Entnommener Text:
Serpil Midyatli zu TOP 38: Präventive Angebote fördern, nicht abbauen

Es gilt das gesprochene Wort!
Kiel, 15. September 2011



TOP 38, Verfassungsschutzbericht 2010 (Drucksache 17/1494)



Serpil Midyatli:

Präventive Angebote fördern, nicht abbauen


Auch ich möchte mich im Namen der SPD-Fraktion für den Verfassungsschutzbericht 2010 bedanken. Ich möchte mich bei meiner Rede auf die beiden Schwerpunkte Rechtextremismus und Islamismus beschränken, da sie doch einen erheblichen Anteil in dem uns vorliegenden Bericht enthalten.
Demnach ist im letzten Jahr die Zahl der Rechtsextremisten sowie der rechtsextremistischen Aktionen und Straftaten zurückgegangen. Auch rückläufig war die öffentliche Präsenz des Rechtsextremismus. Die NPD befindet sich auch in Schleswig-Holstein weiter im Niedergang und hat außerhalb des rechtsextremen Spektrums keinen politischen Einfluss.
Ein Grund zur Freude? Nein. Denn die rechtsextremistische Szene in Schleswig-Holstein befindet sich im Wandel. Feste Strukturen von sog. Kameradschaften oder Bindungen von Skinheads und Neonazis an die NPD werden durch rechtsautonome Aktionsgruppen ersetzt, die zahlenmäßig zwar schwächer, dafür aber radikaler und gewaltbereiter auftraten. Hinzu kommen gewaltbereite Einzelpersonen, die aktionistisch ausgerichtet sind und mit ihrer Gefolgschaft provozierend bis zu aggressiv in Erscheinung treten wie beispielsweise diverse Mitglieder von 2



selbsternannten „Aktionsgruppen“, die zuletzt bei der Kundgebung zum 1. Mai in Husum ein Feld der Verwüstung und Schrecken hinterlassen haben.

Aufgaben zur Übung:
(a) Beantworte anhand der Rede zum Verfassungsschutzbericht 2010 diese Fragen:
(i) Auf welche beiden Schwerpunkte beschränkt sich die Rednerin?
(ii) Wie hat sich im letzten Jahr die Zahl der Rechtsextremisten entwickelt?
(iii) Bei welcher Kundgebung haben Mitglieder selbsternannter „Aktionsgruppen“ zuletzt Verwüstung und Schrecken hinterlassen?
(b) Warum ist der Rückgang beim Rechtsextremismus laut der Rede zum Verfassungsschutzbericht 2010 kein Grund zur Freude? Erkläre es in höchstens drei Sätzen.
(c) Setze die Rede zum Verfassungsschutzbericht 2010 nach ihrem letzten Satz fort.
Die Einträge stammen aus einer anderen Quelle.

Vorliegende Daten:
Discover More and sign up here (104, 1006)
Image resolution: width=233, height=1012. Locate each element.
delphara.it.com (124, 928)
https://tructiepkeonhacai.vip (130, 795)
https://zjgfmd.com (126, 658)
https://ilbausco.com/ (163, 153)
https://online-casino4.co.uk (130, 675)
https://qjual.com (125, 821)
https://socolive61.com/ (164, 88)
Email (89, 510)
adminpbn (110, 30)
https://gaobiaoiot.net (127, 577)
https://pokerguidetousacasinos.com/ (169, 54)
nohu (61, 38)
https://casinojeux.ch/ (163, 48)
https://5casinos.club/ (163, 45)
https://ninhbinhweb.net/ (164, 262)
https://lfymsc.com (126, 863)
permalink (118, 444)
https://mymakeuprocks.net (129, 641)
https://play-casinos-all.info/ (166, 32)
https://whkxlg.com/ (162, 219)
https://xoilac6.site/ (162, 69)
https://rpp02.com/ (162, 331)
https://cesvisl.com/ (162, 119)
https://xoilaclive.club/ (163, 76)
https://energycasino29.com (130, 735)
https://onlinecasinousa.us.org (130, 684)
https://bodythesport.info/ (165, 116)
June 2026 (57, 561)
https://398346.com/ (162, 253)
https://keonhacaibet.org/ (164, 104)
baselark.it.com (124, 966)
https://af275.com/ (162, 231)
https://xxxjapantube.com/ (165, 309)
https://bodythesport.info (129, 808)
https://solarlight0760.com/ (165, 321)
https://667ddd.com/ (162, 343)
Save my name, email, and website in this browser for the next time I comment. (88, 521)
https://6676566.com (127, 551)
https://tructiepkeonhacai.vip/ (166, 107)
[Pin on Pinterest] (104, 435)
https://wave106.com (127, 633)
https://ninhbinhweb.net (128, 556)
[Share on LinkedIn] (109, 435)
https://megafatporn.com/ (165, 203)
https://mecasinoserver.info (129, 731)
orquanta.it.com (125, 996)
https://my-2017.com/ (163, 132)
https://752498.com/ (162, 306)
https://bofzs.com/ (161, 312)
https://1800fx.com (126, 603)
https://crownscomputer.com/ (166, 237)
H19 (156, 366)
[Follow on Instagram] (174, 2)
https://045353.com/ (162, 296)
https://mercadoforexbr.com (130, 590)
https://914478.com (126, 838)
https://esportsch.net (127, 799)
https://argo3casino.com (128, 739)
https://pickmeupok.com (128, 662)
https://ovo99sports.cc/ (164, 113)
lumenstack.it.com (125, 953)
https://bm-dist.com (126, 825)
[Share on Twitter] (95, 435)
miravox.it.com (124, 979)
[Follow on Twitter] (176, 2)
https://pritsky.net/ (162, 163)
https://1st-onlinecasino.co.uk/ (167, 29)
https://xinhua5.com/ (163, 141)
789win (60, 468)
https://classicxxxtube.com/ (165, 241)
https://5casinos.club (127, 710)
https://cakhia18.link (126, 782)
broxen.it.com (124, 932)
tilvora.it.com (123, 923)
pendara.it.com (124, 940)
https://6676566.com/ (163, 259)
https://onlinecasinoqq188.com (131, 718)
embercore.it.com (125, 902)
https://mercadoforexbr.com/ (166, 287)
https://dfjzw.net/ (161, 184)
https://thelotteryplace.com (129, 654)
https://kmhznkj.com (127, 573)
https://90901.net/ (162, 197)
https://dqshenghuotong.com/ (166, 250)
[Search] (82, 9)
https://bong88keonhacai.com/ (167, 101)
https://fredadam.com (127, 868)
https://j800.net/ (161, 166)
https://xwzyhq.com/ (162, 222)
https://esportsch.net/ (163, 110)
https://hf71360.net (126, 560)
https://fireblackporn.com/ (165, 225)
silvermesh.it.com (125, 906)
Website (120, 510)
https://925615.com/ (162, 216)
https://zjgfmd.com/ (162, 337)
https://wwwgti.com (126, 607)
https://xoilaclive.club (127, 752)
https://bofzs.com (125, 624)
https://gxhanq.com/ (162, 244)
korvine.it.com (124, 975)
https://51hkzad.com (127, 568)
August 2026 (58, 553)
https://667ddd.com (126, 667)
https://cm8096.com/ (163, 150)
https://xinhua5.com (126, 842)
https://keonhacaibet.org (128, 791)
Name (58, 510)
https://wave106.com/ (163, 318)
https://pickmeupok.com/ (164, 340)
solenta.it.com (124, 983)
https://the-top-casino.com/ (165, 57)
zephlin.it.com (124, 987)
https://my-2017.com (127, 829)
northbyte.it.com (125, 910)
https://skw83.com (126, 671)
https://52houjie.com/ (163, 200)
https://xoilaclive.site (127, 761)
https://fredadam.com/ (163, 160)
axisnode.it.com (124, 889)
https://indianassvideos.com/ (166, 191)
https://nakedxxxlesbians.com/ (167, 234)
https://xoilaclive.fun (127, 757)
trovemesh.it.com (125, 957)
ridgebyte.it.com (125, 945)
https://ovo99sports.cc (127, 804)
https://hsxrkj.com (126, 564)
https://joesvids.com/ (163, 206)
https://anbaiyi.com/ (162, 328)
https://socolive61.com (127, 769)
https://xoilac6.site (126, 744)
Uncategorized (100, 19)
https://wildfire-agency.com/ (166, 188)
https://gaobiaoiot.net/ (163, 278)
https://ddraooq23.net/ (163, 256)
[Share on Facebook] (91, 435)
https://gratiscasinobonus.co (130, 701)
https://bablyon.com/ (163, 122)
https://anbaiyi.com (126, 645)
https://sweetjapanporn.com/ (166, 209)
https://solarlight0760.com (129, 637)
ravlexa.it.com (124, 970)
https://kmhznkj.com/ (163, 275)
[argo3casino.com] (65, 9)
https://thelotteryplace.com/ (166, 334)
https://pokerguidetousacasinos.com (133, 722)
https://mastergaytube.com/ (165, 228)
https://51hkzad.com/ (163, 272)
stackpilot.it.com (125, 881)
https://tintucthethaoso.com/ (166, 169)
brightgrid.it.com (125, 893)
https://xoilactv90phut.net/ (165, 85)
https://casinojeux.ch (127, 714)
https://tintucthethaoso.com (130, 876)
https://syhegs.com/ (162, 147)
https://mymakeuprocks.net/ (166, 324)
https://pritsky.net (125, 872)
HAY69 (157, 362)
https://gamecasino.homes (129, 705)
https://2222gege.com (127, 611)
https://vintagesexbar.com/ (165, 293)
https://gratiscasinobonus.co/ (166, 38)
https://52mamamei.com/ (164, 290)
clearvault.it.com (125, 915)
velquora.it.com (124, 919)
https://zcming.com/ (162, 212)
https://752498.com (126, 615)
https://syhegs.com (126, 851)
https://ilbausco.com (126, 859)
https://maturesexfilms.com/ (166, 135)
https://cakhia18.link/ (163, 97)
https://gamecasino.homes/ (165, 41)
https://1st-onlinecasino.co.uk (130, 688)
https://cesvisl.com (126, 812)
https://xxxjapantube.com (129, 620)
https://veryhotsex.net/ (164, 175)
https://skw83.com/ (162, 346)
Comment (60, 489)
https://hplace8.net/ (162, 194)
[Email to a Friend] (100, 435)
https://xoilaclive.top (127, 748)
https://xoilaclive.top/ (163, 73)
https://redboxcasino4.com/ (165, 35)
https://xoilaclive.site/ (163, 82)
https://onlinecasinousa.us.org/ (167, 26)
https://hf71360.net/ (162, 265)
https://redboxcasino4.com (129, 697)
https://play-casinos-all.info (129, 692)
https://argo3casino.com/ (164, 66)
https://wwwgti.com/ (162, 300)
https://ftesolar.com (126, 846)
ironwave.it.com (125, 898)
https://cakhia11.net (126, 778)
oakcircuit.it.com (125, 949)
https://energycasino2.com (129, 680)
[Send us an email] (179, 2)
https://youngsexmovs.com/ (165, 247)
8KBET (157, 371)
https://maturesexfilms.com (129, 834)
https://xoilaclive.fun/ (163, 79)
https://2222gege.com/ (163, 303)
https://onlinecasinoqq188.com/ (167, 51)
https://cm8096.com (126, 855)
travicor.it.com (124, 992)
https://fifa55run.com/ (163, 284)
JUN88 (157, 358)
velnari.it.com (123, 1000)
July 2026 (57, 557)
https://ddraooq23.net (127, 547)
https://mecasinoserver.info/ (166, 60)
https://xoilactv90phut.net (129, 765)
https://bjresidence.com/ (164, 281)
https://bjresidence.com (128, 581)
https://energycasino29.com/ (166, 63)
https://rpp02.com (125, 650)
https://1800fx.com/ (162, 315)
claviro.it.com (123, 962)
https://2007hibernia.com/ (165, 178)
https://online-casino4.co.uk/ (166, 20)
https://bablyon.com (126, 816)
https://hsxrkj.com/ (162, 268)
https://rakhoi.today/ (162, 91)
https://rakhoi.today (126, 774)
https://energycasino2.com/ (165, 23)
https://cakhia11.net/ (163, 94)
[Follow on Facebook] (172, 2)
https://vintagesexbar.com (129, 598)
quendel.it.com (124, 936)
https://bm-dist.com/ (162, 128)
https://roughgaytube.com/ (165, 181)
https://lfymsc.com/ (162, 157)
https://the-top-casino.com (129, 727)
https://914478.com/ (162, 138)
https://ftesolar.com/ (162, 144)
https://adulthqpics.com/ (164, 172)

Antworten in Reihenfolge:
(a)
(i) Auf Rechtsextremismus und Islamismus.
(ii) Sie ist zurückgegangen.
(iii) Bei der Kundgebung zum 1. Mai in Husum.

(b) Die rechtsextremistische Szene in Schleswig-Holstein befindet sich im Wandel. Feste Strukturen wie Kameradschaften werden durch rechtsautonome Aktionsgruppen ersetzt, die zwar kleiner, aber radikaler und gewaltbereiter sind. Dazu kommen gewaltbereite Einzelpersonen, die mit ihrer Gefolgschaft provozierend bis aggressiv auftreten.

(c)
Den größten Zulauf erhalten die sog. Aktionsgruppen in der Altersgruppe von 16-25-Jährigen. Daher ist es zwingend notwendig die präventiven Angebote für junge Menschen nicht abzubauen, sondern weiterhin zu fördern. Denn jeder Zentimeter öffentlichen Raums, den wir in der Jugendsozialarbeit räumen, ist eine Einladung an politische und auch religiöse Extremisten jeder Couleur, diese Lücke auszufüllen. Und sie nutzen ihre Chance! Daher ist es zwingend notwendig die Jugendtreffs, die Mädchentreffs aber auch die Schulsozialarbeit, auch im ländlichen Raum, zu unterstützen und nicht weiter abzubauen.
Die vitale Zivilgesellschaft des Landes stellt dem Rechtsextremismus selbst eine Menge entgegen, daher konnte es Extremisten bislang nirgends gelingen, Dominanz auszuüben. Allen Organisationen, die sich gegen rechte Gewalt und Rechtsextremismus einsetzen und Tag für Tag Zivilcourage zeigen, möchte ich mich Namen der SPD-Fraktion bedanken. Auch der Landeskoordinierungsstelle gegen Rechtsextremismus gilt unser Dank. Seit Ende 2009 gibt es diese kompetente Beratungsstelle, wo sich Bürgerinnen und Bürger, aber auch Institutionen direkt an das Team wenden können, wenn sie sich aufgrund rechtsextremer, fremdenfeindlicher oder antisemitischer Vorfälle bedroht fühlen.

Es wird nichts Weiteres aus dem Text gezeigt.